Earnings nearly double from $1.1 million in 2018 in Table A to $2.2 million in Table B. ROE actually improves from 10% to 16% over the three-year period. There is sufficient cash flow to fund capital spending, but increased funding to support working capital adds $4 million in bank debt and 21 percentage points to the Debt/Capital ratio. At this point, your lender has more capital invested in the business than you do.

Everything in this scenario can be seen as positive: margins were maintained at good levels, and both receivables and inventory were well managed. But Company XYZ lost control of its capital structure. The additional debt service adds a fixed expense to Company XYZ and earnings volatility will increase as a result. Additionally, you now have an unintended, and perhaps unwelcome, partner in your business.

Your bank may happily fund the expansion for a while, but at some point they will want their money back.

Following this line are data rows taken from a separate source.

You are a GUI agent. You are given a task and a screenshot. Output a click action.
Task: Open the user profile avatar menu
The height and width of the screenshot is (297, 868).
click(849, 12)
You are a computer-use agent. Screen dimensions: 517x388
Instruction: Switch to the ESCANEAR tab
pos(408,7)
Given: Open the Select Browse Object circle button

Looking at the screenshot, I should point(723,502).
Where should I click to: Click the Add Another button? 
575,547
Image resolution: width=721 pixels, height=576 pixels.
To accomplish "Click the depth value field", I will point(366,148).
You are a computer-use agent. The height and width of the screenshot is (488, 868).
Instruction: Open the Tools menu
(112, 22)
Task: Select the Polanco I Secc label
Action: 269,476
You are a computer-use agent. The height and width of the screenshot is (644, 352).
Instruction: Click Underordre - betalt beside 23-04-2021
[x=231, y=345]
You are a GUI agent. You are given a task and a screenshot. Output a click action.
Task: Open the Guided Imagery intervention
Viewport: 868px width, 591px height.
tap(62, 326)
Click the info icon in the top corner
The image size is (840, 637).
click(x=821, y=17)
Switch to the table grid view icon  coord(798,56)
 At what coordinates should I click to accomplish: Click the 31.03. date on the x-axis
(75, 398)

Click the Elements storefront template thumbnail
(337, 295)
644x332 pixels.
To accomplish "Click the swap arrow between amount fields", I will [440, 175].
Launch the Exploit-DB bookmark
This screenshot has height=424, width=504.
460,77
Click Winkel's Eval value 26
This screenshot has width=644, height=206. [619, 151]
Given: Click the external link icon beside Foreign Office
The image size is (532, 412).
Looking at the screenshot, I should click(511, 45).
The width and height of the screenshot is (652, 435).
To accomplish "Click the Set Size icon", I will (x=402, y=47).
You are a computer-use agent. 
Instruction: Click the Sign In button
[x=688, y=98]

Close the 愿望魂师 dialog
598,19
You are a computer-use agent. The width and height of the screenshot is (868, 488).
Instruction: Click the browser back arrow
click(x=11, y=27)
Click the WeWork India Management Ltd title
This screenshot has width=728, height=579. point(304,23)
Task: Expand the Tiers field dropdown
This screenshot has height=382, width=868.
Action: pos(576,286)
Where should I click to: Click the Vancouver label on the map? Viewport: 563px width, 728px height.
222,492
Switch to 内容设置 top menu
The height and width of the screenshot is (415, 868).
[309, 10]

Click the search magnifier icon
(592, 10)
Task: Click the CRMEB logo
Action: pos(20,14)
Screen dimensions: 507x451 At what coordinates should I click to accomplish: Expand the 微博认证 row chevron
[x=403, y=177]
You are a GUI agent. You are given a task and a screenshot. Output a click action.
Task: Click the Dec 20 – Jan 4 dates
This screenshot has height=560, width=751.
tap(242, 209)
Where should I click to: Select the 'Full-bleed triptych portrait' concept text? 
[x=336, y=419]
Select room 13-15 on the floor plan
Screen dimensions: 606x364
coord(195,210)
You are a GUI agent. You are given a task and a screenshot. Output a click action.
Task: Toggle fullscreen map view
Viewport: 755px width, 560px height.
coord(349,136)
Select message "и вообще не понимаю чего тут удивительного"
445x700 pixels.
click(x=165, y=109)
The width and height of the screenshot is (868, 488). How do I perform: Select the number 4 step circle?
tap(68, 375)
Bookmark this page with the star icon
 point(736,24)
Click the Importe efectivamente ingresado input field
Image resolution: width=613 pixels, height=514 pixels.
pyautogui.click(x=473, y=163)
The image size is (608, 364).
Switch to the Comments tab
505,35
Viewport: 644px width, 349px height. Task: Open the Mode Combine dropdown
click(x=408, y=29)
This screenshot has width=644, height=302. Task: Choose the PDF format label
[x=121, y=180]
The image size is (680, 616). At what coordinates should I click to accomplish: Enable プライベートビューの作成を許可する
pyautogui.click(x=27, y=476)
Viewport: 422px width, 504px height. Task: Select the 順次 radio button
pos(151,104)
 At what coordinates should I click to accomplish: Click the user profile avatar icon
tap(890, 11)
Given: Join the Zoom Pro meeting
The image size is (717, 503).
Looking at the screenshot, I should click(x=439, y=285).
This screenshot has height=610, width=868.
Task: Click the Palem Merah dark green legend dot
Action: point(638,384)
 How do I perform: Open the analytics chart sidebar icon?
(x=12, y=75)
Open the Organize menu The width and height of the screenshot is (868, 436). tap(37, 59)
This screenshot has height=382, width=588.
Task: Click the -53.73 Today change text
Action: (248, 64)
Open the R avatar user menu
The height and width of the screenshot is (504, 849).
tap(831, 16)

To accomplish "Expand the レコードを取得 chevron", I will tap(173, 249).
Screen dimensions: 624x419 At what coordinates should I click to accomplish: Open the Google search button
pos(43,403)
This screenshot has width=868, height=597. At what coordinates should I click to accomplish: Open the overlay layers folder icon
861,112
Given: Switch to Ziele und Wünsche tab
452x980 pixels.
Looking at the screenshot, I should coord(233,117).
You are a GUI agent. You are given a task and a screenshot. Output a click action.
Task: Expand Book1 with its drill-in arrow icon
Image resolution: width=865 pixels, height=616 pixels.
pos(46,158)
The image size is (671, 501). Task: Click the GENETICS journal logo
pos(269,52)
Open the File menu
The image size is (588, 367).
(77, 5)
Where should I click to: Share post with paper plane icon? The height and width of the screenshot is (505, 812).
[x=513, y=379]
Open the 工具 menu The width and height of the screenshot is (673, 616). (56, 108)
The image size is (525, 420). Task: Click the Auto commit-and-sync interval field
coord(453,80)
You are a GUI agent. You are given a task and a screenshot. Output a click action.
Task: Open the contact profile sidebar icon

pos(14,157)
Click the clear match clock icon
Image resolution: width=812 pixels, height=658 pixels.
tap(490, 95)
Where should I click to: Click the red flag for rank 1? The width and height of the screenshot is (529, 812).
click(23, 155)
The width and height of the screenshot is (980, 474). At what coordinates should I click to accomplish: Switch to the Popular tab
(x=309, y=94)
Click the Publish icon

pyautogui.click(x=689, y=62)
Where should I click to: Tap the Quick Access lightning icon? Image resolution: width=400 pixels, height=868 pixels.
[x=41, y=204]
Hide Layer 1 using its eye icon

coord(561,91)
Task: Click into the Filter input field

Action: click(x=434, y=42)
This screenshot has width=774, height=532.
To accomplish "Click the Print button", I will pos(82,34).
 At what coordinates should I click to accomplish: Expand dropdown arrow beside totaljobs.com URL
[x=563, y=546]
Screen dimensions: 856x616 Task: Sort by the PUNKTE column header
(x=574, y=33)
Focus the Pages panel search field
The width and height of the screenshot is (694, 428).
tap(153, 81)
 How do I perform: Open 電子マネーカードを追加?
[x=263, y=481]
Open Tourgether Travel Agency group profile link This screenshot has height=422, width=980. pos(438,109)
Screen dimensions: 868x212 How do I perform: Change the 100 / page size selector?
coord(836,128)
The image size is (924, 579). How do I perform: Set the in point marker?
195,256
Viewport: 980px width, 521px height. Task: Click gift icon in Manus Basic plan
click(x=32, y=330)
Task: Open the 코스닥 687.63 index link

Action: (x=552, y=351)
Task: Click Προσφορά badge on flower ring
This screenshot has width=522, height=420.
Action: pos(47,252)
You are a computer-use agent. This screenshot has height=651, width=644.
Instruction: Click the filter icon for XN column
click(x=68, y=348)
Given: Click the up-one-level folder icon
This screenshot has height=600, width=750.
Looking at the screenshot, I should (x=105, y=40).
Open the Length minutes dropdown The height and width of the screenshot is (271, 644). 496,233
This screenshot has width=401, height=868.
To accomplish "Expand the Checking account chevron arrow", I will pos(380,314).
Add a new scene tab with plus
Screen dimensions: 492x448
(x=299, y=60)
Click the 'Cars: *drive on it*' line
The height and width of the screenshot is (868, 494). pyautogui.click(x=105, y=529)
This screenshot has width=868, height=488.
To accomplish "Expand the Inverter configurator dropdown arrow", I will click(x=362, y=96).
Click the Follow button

Operations are using all excess cash flow and increasing bank debt. There is no room for repayment unless your company starts to shrink. The decision to shrink your company is now in the hands of your banker, and you do not want to be there.

The best case is your lender does not get nervous but institutes a series of covenants that manage and control growth going forward. You do not want to be there either.

At this point, you are likely confused. Everything about your company points to success, but your lender is expressing concerns. What is going on? Well, you have doubled sales in two years but only increased equity 37%. That is why the ROE has improved. The company is not more profitable; it’s simply bigger and it got there through debt, subjecting the entire operation to more risk.

In the Explosive Growth example above, most things went right and the company still faces a potential capital problem. In most high or sudden growth cases, we see margins pressured–as a new big buyer is discounted, or receivables become extended with a big buyer paying slower, or just the simple math of carrying the last 60 days of sales, which are significantly higher than the preceding period, begins to put stress on the operation. And the trade actually becomes more demanding as you begin to place oversized orders.

Under those circumstances, you could wind up in a liquidity crisis with the bank putting on a squeeze when you can least afford it.

Growth is a very welcome opportunity, but without proper planning it can create another wave of anxiety for the business owner. Many aspects of your company will be stressed and tested in high growth environments. Planning for the organizational impact of growth is important. Understanding its financial implications is critical. Many companies have grown themselves out of business.

Build a simple forecast, test some assumptions and then communicate the information to your lenders. An insightful banker will welcome the discussion. An excellent one will initiate it. In finance, risk is defined as uncertainty. The more uncertainty you can remove, the greater your probability of your success.